** TASK SET **
1/ Can you retype, word for word, the part of the article on Jules Witcover's exit from the Sun that opens with the words containing "Witcover, 78, formally" and closes with "his Georgetown home."?
2/ Answer these questions from the article on Jules Witcover's exit from the Sun:
(a) How old is Witcover?
(b) Who sent him the letter saying his contract would not be renewed?
(c) What single word does he use to describe his feelings about how his Sun career ended?

-- BEGIN EXTRACT TO READ --

In his farewell column to Baltimore readers last week, veteran Sun political commentator Jules Witcover vented his spleen at the “unnecessary and calamitous” war in Iraq, not his employer of 24 years.

“My principal regret in leaving this space in The Sun,” he wrote, “is that my readers in Baltimore will no longer read my views on what I consider the most critical crisis facing this country for the foreseeable future.”

But when asked to describe his feelings about the way his Sun career had ended, the voluble writer—who published three columns a week during the last presidential election—is terse: “Bitter.”

Witcover, 78, formally retired from the Sun staff in 2004, when he took a buyout from the newspaper’s corporate owner, the Chicago-based Tribune Co. He then accepted a one-year contract to continue the column with the hope, he says, that it would be automatically renewed for at least a second year.

Two months ago, Witcover received a letter by FedEx from Dale Cohen, the Sun’s vice president of human resources and legal affairs, informing the columnist that his contract would not be renewed. The formal letter included a single line of thanks: “‘We appreciate your many years of service to The Sun and its readers and wish you well in all of your future endeavors,’” Witcover says, reading the letter by phone from his Georgetown home.

“And that was that,” he says. “And I have never received a word from [Sun editor Tim] Franklin, by phone or anything, or from [editorial page editor] Dianne Donovan, from that point until now. So I think that gives you a fair idea of how I feel about them.”

-- END EXTRACT TO READ --
-- BEGIN EXCERPTED DATA --

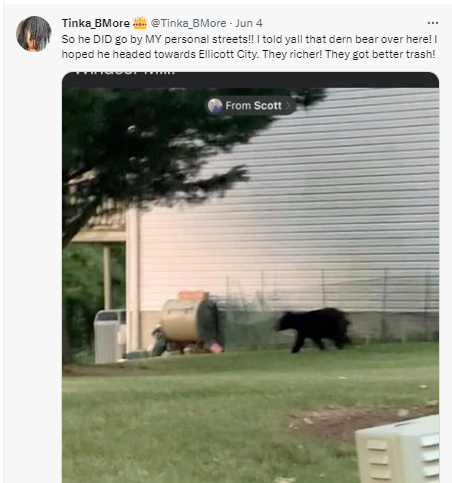Click the tan barrel grill in the video

pyautogui.click(x=181, y=320)
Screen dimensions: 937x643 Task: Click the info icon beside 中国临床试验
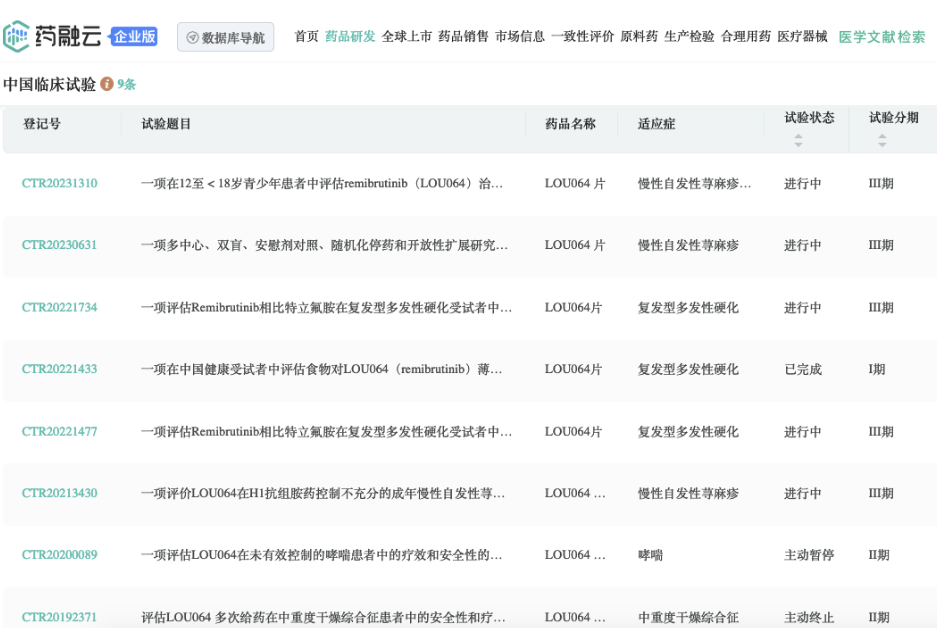pyautogui.click(x=107, y=85)
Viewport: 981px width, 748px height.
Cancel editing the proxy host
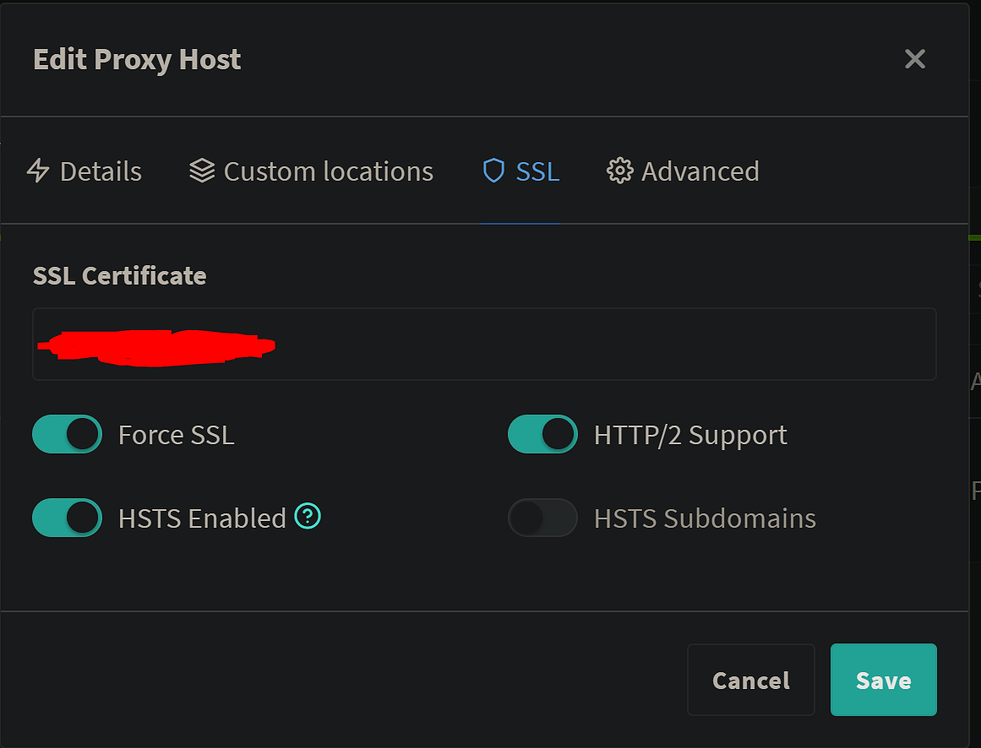751,680
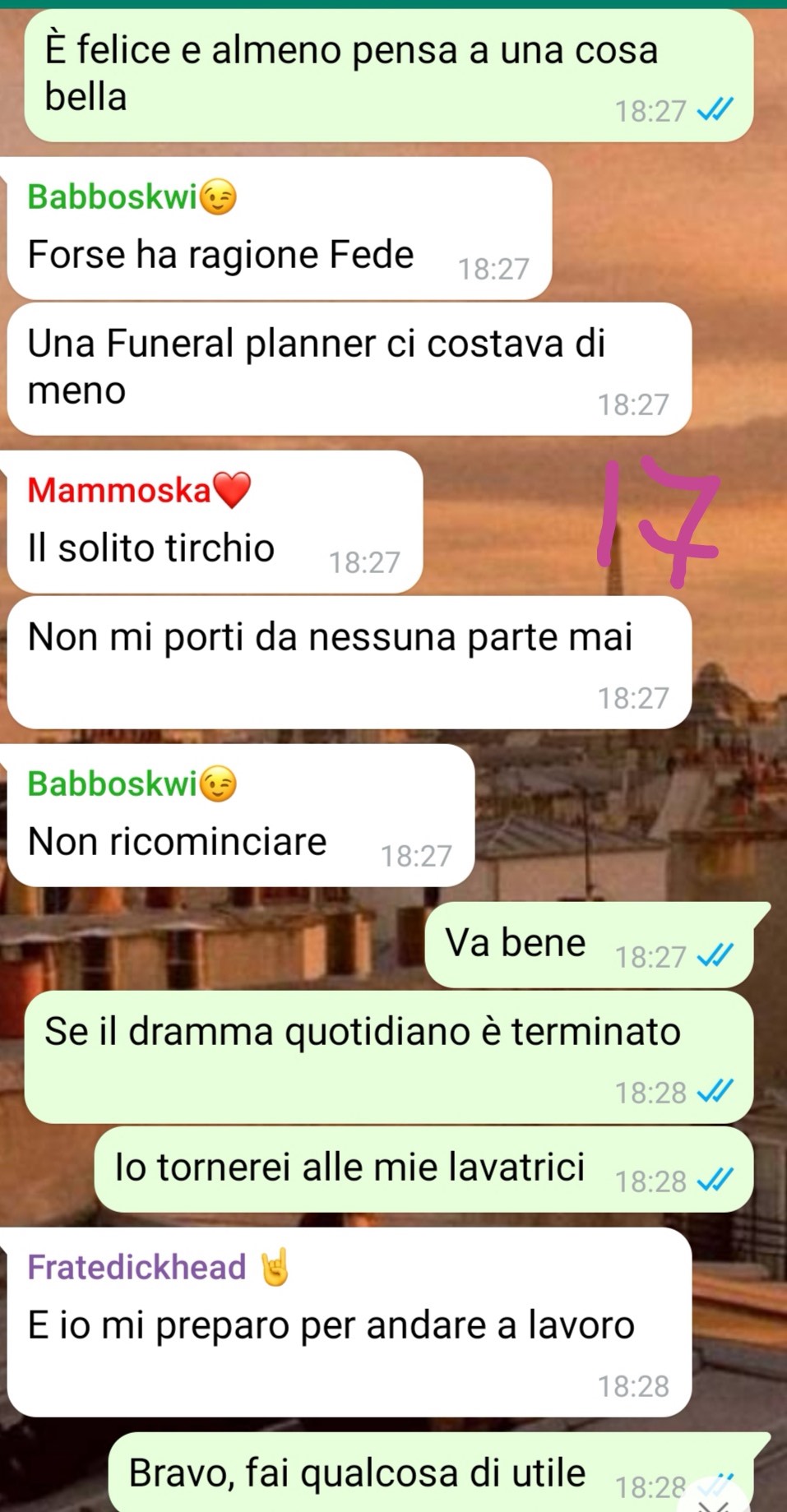Select the "Il solito tirchio" message
787x1512 pixels.
215,521
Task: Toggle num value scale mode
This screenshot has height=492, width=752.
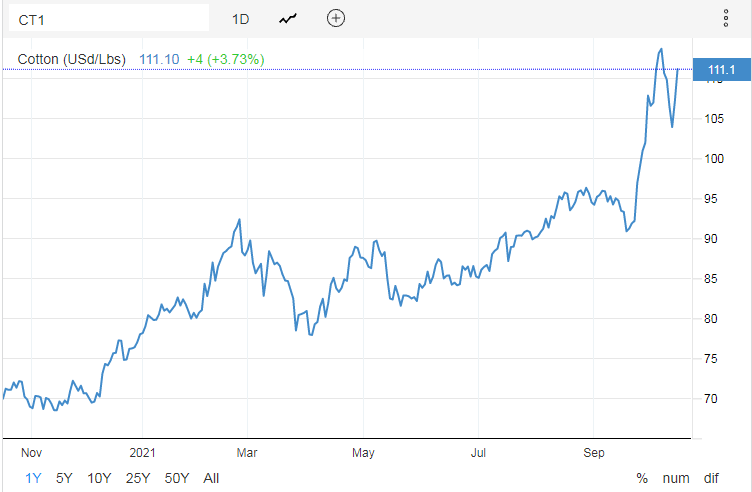Action: 676,478
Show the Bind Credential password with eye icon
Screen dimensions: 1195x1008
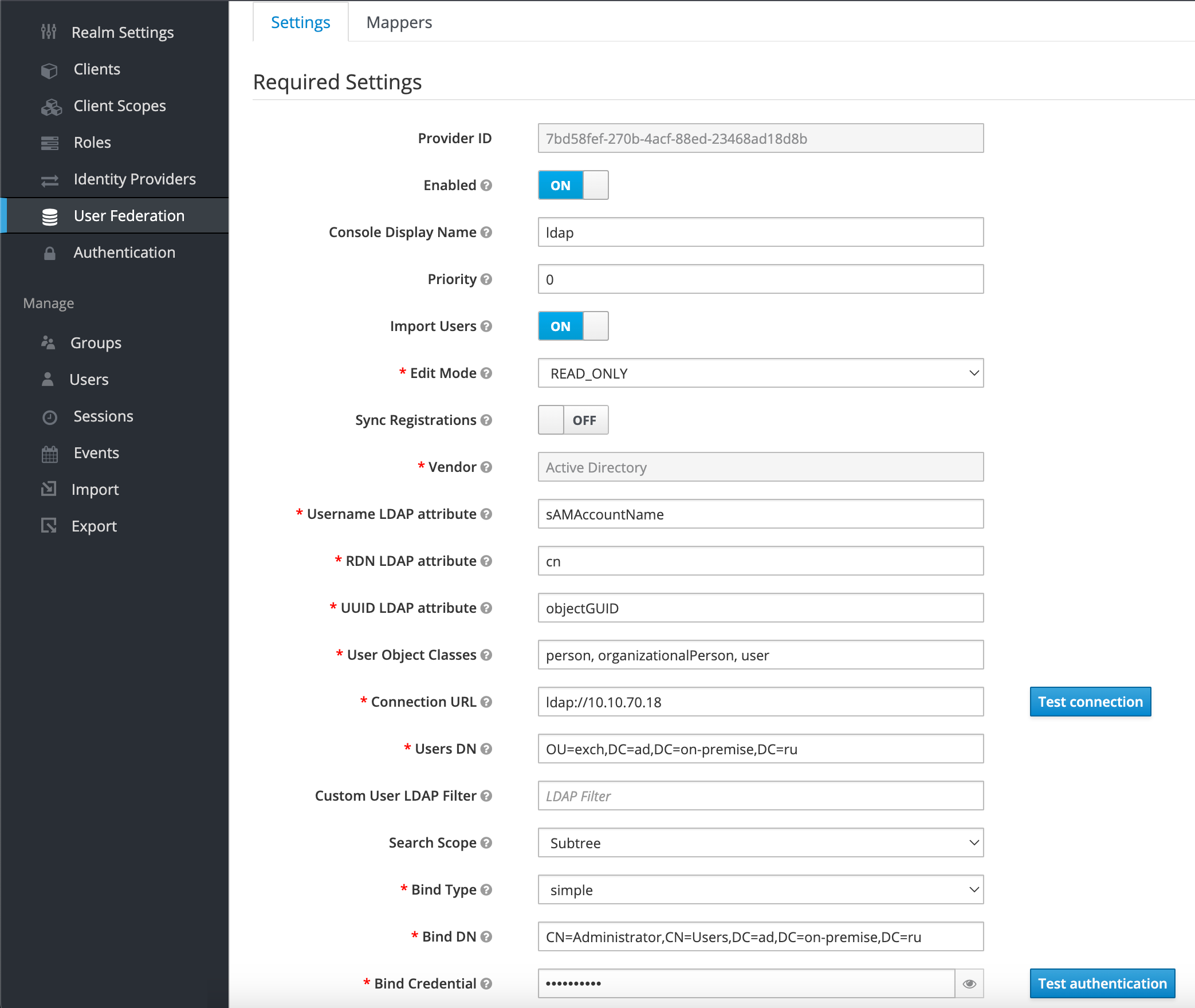click(x=969, y=983)
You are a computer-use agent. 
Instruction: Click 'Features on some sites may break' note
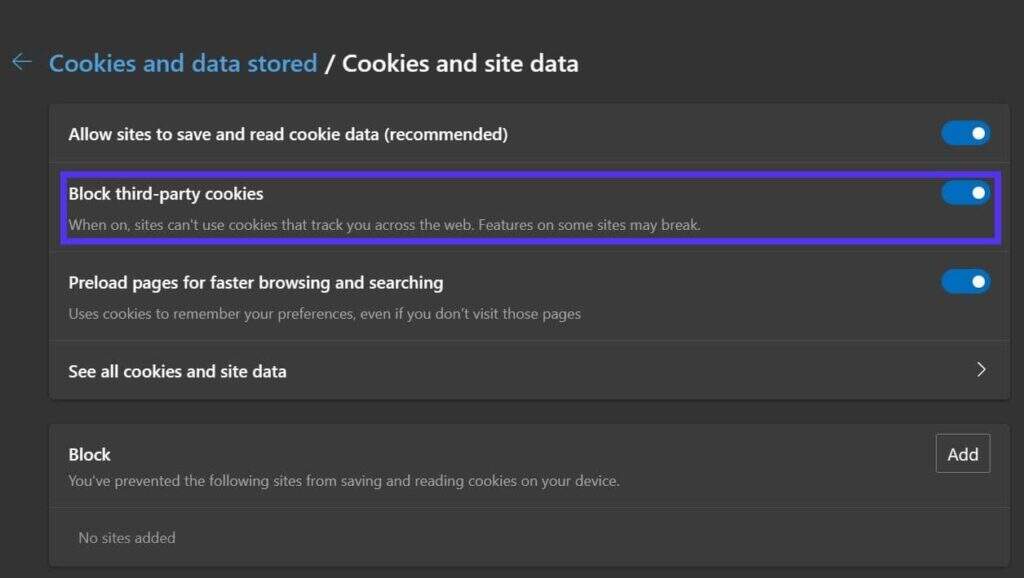point(589,225)
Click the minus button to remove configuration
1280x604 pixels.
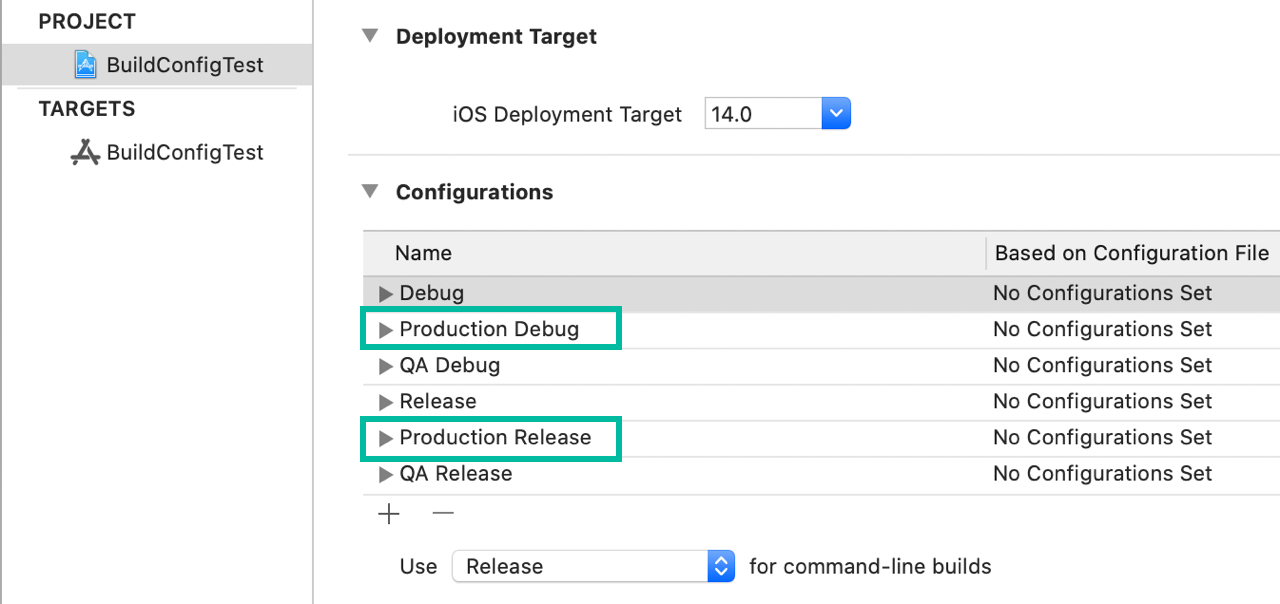click(443, 514)
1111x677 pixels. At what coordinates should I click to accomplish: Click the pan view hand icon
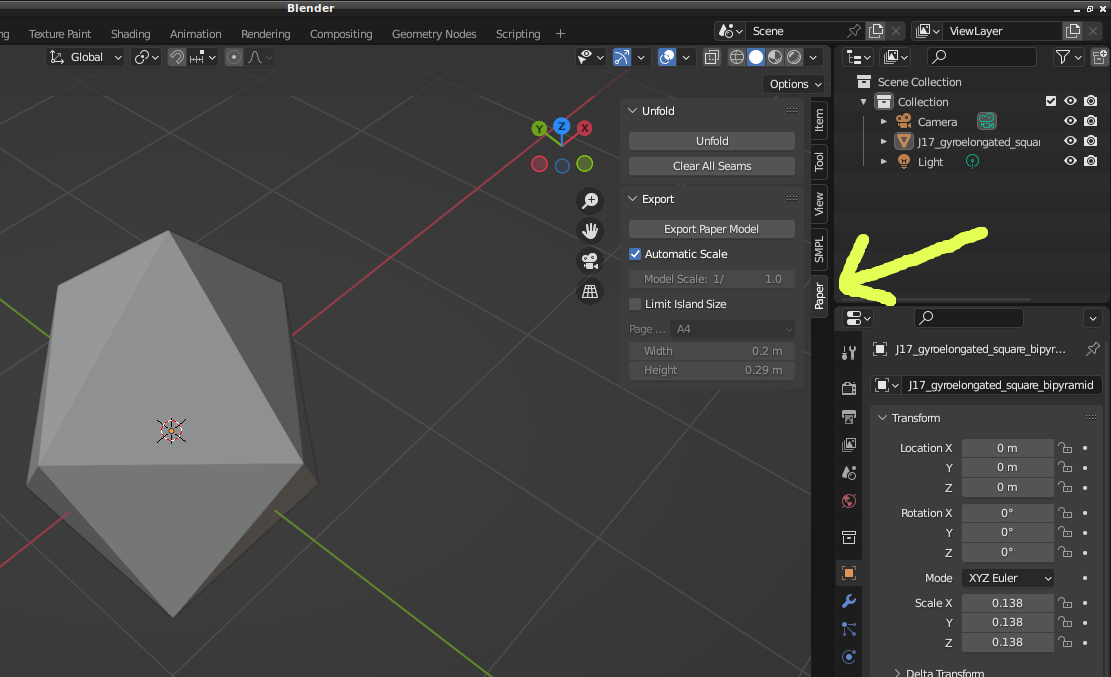coord(590,231)
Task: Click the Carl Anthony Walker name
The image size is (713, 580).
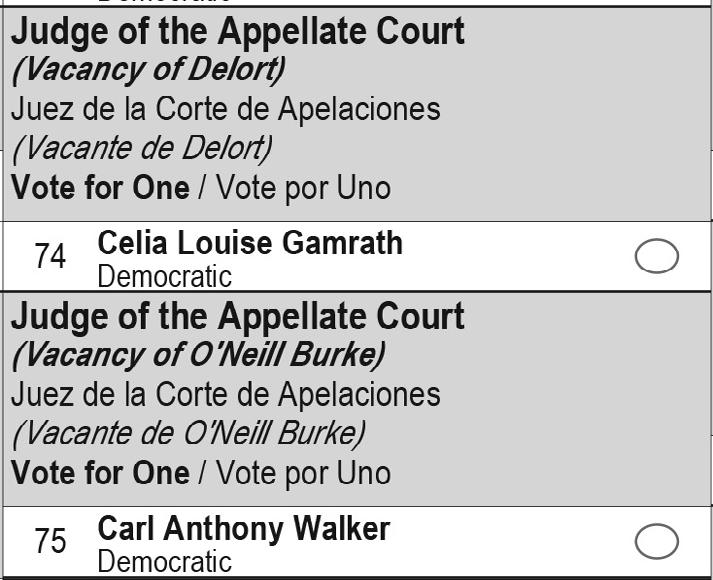Action: tap(244, 528)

-- END EXCERPTED DATA --

** ANSWERS FOR THE TASKS **
1/
Witcover, 78, formally retired from the Sun staff in 2004, when he took a buyout from the newspaper’s corporate owner, the Chicago-based Tribune Co. He then accepted a one-year contract to continue the column with the hope, he says, that it would be automatically renewed for at least a second year.

Two months ago, Witcover received a letter by FedEx from Dale Cohen, the Sun’s vice president of human resources and legal affairs, informing the columnist that his contract would not be renewed. The formal letter included a single line of thanks: “‘We appreciate your many years of service to The Sun and its readers and wish you well in all of your future endeavors,’” Witcover says, reading the letter by phone from his Georgetown home.

2/
(a) 78
(b) Dale Cohen, the Sun's vice president of human resources and legal affairs
(c) "Bitter."